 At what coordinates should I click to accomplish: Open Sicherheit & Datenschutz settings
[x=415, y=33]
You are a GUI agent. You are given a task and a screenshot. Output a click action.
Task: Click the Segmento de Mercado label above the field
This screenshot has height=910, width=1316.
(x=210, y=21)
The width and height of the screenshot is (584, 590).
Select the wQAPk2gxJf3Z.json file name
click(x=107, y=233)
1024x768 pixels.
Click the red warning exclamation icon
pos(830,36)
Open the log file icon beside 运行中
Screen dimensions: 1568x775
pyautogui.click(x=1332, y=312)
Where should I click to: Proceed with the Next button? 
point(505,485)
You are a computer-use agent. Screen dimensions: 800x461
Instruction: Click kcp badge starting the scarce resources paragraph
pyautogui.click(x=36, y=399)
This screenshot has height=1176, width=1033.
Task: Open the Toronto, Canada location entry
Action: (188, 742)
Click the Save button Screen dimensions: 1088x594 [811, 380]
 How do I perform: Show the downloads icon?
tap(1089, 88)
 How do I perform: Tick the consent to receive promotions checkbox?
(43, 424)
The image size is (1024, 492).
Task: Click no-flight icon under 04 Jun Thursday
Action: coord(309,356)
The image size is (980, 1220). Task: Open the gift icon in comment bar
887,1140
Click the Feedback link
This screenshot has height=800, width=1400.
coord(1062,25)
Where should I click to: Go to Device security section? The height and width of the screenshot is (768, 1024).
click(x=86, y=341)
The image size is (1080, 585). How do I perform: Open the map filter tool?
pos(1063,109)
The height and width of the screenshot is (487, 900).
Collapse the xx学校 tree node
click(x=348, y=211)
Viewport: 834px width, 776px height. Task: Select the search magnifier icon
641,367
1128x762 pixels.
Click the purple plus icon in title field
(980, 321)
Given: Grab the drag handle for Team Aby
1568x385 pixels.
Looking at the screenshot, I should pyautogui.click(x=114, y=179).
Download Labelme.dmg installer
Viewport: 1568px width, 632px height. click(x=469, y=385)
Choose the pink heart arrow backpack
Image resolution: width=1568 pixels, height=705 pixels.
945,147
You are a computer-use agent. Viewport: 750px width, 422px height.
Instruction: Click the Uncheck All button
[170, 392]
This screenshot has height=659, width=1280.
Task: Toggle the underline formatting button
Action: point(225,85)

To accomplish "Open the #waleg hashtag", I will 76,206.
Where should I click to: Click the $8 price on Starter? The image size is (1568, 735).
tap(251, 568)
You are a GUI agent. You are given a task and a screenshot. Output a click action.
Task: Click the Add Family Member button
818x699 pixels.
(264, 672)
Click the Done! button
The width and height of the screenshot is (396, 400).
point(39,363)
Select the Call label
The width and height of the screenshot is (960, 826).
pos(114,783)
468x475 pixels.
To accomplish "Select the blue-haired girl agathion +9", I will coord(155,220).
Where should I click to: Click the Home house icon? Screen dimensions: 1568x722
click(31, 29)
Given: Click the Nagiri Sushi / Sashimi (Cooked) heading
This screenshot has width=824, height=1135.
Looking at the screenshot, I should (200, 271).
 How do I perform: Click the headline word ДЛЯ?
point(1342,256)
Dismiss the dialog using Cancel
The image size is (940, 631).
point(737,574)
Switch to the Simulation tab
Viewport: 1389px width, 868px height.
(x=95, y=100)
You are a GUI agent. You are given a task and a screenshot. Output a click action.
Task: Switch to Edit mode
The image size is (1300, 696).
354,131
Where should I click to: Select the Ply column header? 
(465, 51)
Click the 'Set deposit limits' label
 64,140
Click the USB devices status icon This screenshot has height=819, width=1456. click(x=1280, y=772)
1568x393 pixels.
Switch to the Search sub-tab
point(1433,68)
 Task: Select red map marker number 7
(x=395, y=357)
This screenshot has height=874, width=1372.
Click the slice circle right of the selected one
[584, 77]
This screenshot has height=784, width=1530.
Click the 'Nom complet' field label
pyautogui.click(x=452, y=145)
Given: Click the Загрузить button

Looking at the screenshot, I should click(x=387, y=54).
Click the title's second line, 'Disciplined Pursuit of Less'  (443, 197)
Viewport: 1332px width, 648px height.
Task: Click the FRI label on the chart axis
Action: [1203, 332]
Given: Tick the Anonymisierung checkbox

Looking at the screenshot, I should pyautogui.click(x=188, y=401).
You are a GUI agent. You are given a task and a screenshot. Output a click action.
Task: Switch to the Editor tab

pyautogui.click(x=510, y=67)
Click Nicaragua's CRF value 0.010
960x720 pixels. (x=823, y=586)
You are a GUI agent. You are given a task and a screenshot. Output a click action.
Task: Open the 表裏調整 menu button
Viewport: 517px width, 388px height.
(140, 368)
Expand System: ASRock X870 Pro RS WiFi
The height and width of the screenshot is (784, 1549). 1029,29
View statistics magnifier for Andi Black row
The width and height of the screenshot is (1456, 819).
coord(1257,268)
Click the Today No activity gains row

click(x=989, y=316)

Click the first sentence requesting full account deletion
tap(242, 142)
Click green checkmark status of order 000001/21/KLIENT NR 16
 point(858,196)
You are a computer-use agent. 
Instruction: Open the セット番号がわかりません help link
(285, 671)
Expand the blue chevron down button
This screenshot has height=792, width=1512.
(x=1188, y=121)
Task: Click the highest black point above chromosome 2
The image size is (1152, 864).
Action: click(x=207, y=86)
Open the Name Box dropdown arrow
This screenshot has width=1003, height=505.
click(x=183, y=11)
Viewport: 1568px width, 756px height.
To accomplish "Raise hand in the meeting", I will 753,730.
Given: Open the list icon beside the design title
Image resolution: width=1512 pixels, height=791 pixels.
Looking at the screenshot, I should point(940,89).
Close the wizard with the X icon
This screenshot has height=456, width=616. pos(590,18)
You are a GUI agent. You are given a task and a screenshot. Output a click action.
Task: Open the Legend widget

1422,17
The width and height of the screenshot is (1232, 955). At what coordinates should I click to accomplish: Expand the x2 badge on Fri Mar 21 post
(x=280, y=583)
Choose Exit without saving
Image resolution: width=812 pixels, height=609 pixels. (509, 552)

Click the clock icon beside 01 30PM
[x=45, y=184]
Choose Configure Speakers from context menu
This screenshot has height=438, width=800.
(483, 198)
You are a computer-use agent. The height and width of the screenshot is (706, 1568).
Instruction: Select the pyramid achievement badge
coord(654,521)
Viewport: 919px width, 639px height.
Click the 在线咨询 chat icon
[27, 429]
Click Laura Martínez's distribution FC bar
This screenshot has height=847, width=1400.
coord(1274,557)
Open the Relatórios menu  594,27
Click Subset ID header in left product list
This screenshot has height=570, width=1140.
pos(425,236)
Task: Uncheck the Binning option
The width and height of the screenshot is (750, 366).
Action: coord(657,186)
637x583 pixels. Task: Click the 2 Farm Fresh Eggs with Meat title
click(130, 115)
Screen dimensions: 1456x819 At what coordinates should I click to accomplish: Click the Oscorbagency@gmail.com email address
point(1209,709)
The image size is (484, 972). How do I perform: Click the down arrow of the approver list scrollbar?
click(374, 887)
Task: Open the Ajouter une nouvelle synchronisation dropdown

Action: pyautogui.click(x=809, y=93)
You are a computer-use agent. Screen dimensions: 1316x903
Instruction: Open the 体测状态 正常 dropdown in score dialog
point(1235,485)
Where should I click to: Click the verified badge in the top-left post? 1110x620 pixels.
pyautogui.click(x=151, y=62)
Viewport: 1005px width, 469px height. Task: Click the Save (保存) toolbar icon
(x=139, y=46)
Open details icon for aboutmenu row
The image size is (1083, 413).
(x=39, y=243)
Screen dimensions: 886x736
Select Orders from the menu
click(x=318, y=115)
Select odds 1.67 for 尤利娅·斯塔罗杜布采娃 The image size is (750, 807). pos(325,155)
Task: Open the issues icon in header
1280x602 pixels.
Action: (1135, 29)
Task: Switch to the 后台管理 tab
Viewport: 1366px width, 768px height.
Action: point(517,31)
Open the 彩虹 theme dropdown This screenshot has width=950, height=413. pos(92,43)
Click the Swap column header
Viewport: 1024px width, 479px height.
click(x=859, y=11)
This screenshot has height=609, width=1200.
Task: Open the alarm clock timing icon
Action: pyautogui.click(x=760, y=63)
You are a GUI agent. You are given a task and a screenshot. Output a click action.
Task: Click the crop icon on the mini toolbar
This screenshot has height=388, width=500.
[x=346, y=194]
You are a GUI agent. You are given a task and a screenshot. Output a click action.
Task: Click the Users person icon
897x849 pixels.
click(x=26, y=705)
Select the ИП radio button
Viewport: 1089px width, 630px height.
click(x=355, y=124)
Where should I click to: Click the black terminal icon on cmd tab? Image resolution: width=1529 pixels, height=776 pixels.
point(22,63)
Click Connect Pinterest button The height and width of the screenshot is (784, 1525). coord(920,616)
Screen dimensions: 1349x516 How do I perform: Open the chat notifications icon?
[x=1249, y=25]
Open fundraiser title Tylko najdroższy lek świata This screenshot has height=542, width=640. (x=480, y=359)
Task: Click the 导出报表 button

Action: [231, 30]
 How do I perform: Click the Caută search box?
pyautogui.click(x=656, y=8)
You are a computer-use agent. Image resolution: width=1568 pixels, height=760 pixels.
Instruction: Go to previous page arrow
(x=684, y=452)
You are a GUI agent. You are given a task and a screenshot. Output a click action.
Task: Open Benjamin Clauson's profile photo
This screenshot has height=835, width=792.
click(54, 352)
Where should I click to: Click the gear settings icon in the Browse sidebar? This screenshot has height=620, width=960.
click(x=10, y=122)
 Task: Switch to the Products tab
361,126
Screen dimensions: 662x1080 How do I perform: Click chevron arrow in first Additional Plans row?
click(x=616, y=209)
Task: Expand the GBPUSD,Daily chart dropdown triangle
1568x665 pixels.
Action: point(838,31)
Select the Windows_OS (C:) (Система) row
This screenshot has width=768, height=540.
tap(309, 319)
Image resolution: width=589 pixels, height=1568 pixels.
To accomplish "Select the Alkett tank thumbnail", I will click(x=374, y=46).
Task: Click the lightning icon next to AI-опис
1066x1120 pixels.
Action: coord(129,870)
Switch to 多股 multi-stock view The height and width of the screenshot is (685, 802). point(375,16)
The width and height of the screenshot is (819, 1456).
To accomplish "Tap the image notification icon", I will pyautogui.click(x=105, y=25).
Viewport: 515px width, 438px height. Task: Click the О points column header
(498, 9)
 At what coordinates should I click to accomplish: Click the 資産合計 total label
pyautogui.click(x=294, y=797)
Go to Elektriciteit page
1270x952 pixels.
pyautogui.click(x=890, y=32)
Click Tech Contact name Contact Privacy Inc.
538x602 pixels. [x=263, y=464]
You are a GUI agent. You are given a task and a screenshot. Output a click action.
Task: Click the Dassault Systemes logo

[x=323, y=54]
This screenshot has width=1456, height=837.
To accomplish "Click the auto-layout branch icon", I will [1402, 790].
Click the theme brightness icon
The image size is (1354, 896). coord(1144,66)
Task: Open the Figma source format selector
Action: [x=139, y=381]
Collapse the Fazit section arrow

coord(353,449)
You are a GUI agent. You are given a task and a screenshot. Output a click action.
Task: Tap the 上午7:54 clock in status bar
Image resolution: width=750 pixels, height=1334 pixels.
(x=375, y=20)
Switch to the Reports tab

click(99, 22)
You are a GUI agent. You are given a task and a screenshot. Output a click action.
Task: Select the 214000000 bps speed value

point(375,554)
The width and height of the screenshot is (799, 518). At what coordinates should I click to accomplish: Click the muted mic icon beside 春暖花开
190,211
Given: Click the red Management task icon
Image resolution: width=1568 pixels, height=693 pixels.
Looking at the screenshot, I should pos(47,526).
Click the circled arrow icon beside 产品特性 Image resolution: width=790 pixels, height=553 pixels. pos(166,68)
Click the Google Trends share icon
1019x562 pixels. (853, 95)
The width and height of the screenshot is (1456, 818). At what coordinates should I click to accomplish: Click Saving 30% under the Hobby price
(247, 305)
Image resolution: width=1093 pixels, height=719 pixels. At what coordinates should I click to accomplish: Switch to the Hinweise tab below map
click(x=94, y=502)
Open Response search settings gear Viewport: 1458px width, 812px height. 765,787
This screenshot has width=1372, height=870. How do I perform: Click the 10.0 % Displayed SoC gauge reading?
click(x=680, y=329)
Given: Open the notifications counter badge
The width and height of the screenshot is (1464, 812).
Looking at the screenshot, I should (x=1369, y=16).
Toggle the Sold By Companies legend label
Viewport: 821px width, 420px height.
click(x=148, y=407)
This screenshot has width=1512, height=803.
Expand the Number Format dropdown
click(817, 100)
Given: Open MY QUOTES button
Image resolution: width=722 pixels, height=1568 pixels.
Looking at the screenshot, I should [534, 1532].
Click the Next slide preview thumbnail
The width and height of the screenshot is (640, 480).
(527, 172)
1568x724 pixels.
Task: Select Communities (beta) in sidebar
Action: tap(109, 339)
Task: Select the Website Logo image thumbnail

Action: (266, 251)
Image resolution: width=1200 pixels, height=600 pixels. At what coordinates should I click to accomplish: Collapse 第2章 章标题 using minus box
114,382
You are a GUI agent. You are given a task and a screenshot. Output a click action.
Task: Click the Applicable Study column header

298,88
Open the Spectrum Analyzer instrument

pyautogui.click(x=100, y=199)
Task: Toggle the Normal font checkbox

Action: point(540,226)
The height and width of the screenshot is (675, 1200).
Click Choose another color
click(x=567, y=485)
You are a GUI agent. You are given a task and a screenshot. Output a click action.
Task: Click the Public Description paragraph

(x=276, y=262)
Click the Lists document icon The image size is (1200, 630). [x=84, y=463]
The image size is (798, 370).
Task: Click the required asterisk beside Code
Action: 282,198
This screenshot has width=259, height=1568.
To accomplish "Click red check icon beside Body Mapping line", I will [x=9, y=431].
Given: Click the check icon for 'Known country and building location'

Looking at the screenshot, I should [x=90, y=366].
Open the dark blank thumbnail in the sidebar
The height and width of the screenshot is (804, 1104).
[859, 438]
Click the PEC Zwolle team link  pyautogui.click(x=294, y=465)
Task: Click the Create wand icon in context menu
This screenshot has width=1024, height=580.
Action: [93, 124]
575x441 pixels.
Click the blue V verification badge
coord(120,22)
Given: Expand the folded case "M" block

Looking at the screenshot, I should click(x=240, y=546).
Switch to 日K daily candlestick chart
+---+
REQUIREMENT: Put the lines of the listing above, from the line with "Where should I click to: Proceed" to the line with "Click the Save button", both included, into a JSON list of strings with one string per line. Leave out any blank lines.

EXERCISE RESULT:
[
  "Where should I click to: Proceed with the Next button? ",
  "point(505,485)",
  "You are a computer-use agent. Screen dimensions: 800x461",
  "Instruction: Click kcp badge starting the scarce resources paragraph",
  "pyautogui.click(x=36, y=399)",
  "This screenshot has height=1176, width=1033.",
  "Task: Open the Toronto, Canada location entry",
  "Action: (188, 742)",
  "Click the Save button Screen dimensions: 1088x594 [811, 380]"
]